I'm having some trouble with a user login that suddenly stopped working. I've got a session_start(); at the top of every page that needs it, but the session variables I've declared seem to have just stopped carrying over to the login pages.
I can also disable the redirect and print_r($_SESSION) on the login page, which will print the appropriate variable.

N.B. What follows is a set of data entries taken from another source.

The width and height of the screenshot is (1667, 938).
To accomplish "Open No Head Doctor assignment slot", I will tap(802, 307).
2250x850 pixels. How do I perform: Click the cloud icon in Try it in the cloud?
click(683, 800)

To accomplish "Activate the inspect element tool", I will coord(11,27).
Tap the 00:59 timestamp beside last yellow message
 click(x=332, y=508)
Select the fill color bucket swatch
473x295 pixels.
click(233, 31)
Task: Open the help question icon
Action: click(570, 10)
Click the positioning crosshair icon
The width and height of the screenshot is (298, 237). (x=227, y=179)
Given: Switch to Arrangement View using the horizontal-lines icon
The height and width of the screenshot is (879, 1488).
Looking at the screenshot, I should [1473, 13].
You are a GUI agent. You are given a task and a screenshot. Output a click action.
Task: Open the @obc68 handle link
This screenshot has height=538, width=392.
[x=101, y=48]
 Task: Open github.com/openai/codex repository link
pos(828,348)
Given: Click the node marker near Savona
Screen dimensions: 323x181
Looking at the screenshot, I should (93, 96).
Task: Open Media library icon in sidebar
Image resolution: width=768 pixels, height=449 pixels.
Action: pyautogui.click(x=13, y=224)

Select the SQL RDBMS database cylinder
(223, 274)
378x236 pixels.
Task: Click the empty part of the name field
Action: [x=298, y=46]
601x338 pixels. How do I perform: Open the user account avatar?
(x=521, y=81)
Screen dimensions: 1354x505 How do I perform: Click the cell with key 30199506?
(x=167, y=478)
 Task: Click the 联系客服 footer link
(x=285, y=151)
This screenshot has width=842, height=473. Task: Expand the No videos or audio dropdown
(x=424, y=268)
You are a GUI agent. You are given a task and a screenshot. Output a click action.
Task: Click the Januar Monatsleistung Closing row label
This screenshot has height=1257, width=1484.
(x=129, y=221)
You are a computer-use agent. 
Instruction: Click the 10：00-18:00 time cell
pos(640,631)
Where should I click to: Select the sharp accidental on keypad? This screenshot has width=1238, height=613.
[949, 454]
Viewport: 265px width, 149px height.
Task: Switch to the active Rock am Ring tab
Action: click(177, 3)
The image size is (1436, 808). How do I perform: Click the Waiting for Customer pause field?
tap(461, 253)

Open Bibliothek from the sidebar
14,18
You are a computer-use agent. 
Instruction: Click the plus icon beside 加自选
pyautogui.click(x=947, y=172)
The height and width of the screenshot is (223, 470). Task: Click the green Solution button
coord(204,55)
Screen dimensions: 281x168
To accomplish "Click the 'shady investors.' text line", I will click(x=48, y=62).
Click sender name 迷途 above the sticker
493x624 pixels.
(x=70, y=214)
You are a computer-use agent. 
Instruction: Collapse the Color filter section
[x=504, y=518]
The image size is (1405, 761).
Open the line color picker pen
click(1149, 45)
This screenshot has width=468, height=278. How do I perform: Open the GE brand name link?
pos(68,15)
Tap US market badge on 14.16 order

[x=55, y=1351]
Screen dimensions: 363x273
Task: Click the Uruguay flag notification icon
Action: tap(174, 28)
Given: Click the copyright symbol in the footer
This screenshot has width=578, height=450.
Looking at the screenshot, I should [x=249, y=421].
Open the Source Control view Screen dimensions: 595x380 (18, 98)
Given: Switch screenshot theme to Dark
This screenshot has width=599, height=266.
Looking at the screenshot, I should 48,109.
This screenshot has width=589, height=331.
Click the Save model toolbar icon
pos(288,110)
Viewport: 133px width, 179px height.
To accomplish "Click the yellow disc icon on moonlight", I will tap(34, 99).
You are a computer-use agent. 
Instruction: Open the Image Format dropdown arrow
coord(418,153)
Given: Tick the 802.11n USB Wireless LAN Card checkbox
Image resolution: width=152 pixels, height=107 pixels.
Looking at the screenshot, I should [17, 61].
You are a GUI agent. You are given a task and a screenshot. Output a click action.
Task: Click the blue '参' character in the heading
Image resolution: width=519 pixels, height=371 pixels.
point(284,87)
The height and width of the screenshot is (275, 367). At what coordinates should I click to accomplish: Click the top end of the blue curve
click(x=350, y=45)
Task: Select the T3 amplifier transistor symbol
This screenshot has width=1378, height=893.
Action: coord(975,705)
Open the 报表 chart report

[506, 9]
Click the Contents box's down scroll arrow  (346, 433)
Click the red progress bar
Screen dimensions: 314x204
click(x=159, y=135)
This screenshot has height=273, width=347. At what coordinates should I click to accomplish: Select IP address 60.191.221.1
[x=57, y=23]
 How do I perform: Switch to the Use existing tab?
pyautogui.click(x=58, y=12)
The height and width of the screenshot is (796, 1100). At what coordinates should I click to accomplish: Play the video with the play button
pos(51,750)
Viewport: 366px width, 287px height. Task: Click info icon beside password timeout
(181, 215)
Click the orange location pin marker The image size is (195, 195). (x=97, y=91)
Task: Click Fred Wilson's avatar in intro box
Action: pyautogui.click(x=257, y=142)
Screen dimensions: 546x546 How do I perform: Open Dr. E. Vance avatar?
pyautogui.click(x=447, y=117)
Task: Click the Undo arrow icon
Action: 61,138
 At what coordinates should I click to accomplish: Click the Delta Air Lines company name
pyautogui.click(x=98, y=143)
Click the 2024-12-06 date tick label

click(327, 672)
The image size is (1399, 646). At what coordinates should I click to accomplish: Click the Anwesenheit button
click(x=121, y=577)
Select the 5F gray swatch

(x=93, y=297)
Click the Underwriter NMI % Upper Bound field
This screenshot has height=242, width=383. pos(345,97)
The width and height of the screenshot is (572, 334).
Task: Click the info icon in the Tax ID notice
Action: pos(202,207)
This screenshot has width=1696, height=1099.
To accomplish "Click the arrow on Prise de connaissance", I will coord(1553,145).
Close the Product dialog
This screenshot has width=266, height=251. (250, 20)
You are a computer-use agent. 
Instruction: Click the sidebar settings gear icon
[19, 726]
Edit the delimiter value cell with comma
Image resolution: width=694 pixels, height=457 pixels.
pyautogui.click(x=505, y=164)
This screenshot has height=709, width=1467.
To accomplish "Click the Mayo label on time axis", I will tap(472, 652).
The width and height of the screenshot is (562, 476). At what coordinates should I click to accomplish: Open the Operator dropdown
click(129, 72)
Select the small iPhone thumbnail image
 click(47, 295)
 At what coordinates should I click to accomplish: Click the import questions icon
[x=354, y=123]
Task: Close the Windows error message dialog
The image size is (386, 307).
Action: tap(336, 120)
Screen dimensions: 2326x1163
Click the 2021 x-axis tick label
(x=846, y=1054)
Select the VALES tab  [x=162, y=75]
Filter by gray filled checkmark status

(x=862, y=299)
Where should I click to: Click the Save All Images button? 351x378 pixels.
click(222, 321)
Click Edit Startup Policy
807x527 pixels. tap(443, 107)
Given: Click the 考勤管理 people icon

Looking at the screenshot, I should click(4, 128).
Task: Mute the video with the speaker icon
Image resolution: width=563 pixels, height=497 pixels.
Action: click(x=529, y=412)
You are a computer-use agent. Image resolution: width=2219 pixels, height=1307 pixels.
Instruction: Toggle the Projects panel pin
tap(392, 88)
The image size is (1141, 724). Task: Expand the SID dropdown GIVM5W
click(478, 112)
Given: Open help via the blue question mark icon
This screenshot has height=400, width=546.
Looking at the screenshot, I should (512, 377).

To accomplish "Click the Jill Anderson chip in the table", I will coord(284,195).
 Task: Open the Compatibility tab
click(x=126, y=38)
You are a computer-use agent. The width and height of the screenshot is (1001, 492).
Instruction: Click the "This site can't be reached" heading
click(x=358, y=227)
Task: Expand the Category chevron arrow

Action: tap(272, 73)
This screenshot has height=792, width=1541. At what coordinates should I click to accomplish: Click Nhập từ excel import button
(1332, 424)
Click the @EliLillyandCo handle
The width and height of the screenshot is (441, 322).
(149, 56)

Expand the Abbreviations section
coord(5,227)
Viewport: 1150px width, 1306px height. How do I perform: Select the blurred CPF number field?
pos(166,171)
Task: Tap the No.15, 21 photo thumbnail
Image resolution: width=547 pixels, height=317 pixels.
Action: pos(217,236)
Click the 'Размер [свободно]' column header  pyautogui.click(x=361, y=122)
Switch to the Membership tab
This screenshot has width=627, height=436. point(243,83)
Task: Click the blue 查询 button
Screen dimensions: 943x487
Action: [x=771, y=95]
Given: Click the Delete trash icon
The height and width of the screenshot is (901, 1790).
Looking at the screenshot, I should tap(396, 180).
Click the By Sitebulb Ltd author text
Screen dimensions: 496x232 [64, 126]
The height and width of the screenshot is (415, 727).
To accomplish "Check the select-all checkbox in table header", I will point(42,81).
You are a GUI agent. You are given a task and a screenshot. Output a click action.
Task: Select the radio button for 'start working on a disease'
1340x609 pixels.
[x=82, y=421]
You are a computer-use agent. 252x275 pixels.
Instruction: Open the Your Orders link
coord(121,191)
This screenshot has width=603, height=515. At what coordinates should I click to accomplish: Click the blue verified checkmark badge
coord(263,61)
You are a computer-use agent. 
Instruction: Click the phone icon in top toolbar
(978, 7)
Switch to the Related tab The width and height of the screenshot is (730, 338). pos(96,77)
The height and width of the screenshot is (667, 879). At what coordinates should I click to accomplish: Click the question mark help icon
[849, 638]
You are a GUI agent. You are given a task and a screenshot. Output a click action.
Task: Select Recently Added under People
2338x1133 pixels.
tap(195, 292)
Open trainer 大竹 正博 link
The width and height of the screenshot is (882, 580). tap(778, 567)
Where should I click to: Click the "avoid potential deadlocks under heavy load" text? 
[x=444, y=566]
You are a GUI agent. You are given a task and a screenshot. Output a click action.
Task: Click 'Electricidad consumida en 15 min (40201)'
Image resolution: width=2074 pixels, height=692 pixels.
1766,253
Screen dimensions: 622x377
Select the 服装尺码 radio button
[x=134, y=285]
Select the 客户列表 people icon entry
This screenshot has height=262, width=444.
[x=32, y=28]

Here's the code for the login page:
<? session_start(); ?>
<?php include($_SERVER["DOCUMENT_ROOT"]."/_/includes/head.php"); ?>
<?php
if (isset($_POST['submitted'])){
$username = $_POST['username'];
$password = $_POST['password'];
function enc($string){
$salt = "2@xp";
$hash = sha1(md5($salt.$string)).md5($string).sha1(md5(md5($string)));
return $hash;
}
$pass = enc($password);
if($username&&$password){
$query=mysql_query("SELECT * FROM `users` WHERE `username`='$username'");
$numrows = mysql_num_rows($query);
if ($numrows!=0){
while ($row = mysql_fetch_assoc($query)){
$dbusername = $row['username'];
$dbpassword = $row['password'];
//check to see if they match
if ($username==$dbusername&&$pass==$dbpassword){
echo ("You're in! <a href='index.php'>Home</a>");
$_SESSION['username'] = $dbusername;
session_register("username");
header("Location: index.php");
}
else echo ("Incorrect Password");
}
}
else header("Location: login.php");
}
else echo ('Login Failed');
}
?>
And here is the code for the page to be redirected to at login:
<?php
session_start();
if ($_SESSION['username']){
echo "<section id='login'><a href='logout.php'>Logout</a></section>";
$user = $_SESSION['username'];
}
else header("Location: login.php");
?>
I get kicked back to the login page every time. Any help would be awesome. Thanks!